Added May 15, 2014, Under: Diets, Diseases, Doctors, Health, Nutrition

Two things happened today that made me decide to write this post.

First was the death of Stephen Sutton from bowel cancer – whose inspirational story went viral on social media and touched the hearts of people around the world. For those who do not know his story, this 19 year old teenager with incurable bowel cancer tried to enjoy life as much as possible, while raising funds for a charity to support teenagers with cancer.Teenage Cancer Trust

He started a facebook page called “Stephen’s Story” where he outlined a bucket list of 46 things he wanted to achieve including raising £10 000 (the equivalent of some $16 000) for the charity. In just a very short time, he inspired thousands of others with his positivity and passion for life, achieving so much more than most would even if they had several lifetimes. To date, he has raised over £3 million for his pet charity. I am sure that, with his death, much more will be raised.

The second was receiving a notification through the mail that my own screening test for bowel cancer (through the NHS here in the UK) was normal. I was part of a national screening for people of a certain age and was sent a test kit to use in my own home. Not the most pleasant of tests to complete – but never mind about that. bowel-cancer-banner-1 (1)

I will be invited to participate again in a couple of years’ time.

The letter came with the explanation that no screening test is 100% effective so no guarantee that I will never develop bowel cancer in the future.

The common symptoms of bowel cancer to be aware of

  • A persistent change in bowel habit, especially going more often or looser for several weeks.
  • Bleeding from the bottom (rectal area) without any reason.
  • Abdominal pain, especially if severe.
  • A lump in the tummy (abdomen).

While these symptoms do not necessarily indicate bowel cancer, one or more for more than four to six weeks should be followed up with a visit to your doctor.

What is bowel cancer?

“Colorectal cancer (also known as colon cancer, rectal cancer or bowel cancer) is a cancer from uncontrolled cell growth in the colon or rectum, or in the appendix. Genetic analysis shows that essentially colon and rectal tumours are genetically the same cancer. …”

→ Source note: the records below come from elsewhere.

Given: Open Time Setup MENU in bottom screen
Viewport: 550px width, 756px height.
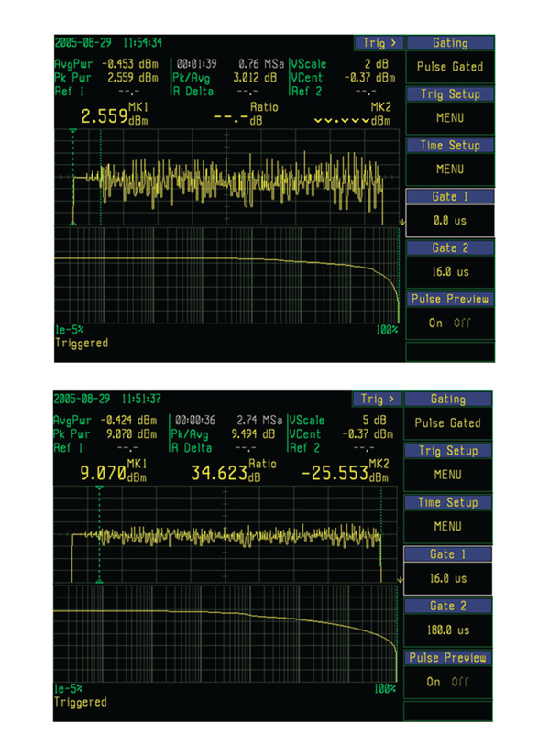Looking at the screenshot, I should point(449,527).
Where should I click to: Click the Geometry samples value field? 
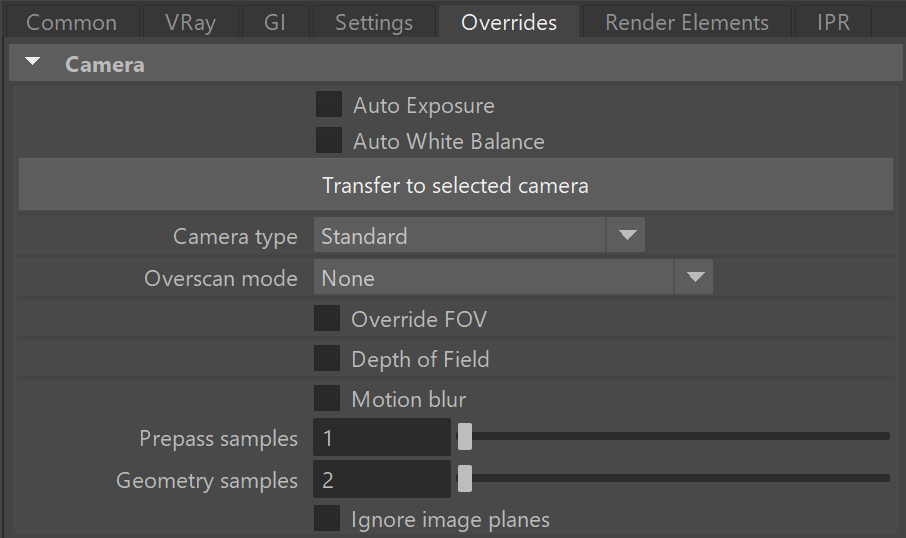[382, 480]
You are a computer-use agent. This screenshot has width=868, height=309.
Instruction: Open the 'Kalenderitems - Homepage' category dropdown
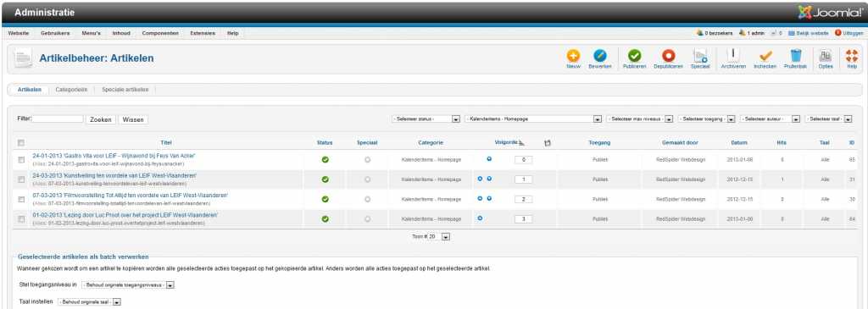[x=533, y=119]
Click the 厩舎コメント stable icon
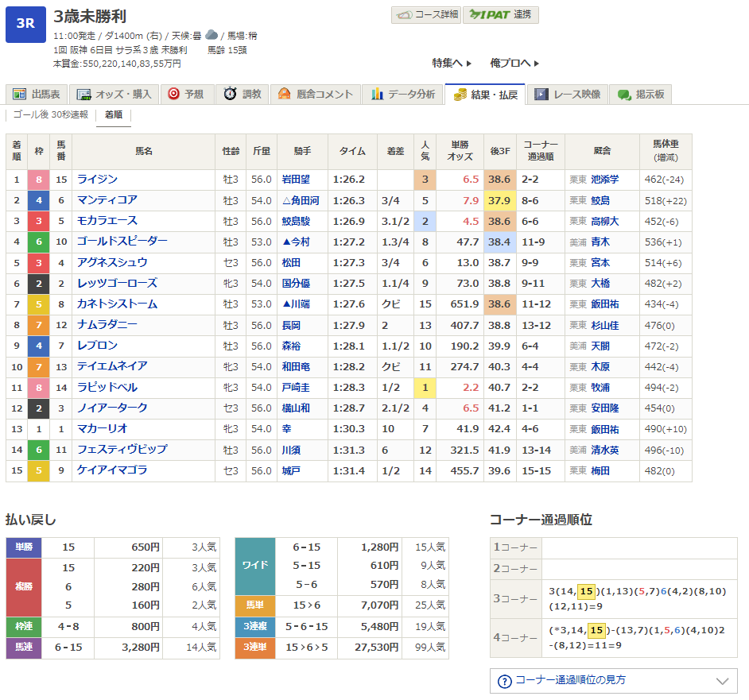 coord(285,95)
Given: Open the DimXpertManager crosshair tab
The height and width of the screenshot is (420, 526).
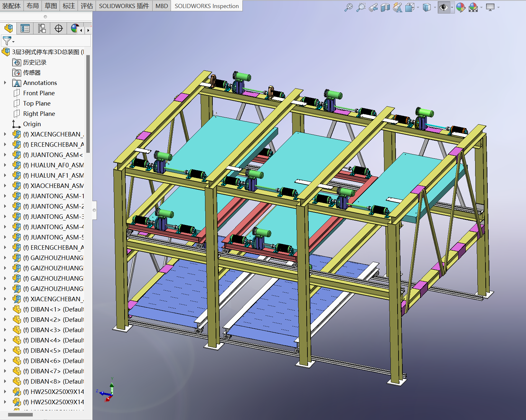Looking at the screenshot, I should coord(59,29).
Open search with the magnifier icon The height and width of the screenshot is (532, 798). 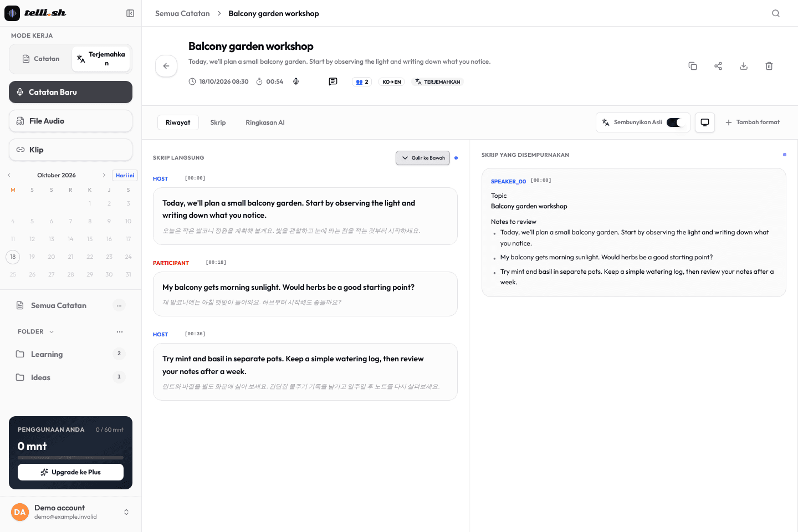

The common symptoms of bowel cancer to be aware of: a persistent change in bowel habit, especially going more often or looser for several weeks; bleeding from the bottom (rectal area) without any reason; abdominal pain, especially if severe; and a lump in the tummy (abdomen).

Bowel cancer usually grows very slowly over a period of up to 10 years, before it starts to spread and affect other parts of the body. Most bowel cancers start as benign innocent growths – called polyps – on the wall of the bowel. These polyps are like small spots and most do not produce symptoms.  But one type called an adenomacan does become cancerous. If left undetected the cancer cells will multiply to form a tumor in the bowel, causing pain, bleeding and other symptoms before growing into the wall of the bowel or back passage. Once cancer cells are in the wall, they can travel into the bloodstream or lymph nodes and spread to other parts of the body. The process of spread is called metastasis.

Bowel cancer can be successfully treated in over 90% of cases, if diagnosed early.

A friend of mine is very health conscious and runs her own health site.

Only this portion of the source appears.